▸ **Your objective**:
List all lines of the data that include the string "Select".

▸ **Collected data entries**:
========

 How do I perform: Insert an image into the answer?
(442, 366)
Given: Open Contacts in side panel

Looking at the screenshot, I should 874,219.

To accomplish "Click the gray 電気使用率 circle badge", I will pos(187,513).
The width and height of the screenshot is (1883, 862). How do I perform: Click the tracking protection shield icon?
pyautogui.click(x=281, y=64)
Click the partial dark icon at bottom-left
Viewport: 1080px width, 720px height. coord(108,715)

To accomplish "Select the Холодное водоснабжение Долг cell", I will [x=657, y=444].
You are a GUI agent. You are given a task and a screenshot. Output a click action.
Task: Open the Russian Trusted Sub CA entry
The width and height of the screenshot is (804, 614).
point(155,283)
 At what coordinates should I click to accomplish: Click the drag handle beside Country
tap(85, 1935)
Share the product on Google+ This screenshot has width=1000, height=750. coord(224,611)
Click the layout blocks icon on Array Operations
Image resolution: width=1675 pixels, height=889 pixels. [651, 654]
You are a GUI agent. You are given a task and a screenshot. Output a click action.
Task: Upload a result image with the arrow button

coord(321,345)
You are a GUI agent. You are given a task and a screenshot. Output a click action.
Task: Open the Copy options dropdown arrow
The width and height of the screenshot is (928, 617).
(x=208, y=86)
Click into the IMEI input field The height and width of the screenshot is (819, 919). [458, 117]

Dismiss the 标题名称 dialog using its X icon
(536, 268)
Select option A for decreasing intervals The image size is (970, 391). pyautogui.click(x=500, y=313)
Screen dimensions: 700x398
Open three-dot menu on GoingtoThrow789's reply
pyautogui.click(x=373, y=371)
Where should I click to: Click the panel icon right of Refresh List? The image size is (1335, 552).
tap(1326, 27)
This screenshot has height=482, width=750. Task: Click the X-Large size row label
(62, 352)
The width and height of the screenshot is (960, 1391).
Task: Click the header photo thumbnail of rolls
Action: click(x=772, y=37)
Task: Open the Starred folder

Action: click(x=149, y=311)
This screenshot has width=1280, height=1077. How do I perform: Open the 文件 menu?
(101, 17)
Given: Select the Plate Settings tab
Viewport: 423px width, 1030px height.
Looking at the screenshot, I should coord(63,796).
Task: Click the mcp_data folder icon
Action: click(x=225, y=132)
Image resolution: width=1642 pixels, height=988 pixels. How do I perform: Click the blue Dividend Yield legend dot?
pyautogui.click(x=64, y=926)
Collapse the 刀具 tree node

========

▸ **Expected output**:
To accomplish "Select the Холодное водоснабжение Долг cell", I will [x=657, y=444].
Select option A for decreasing intervals The image size is (970, 391). pyautogui.click(x=500, y=313)
Given: Select the Plate Settings tab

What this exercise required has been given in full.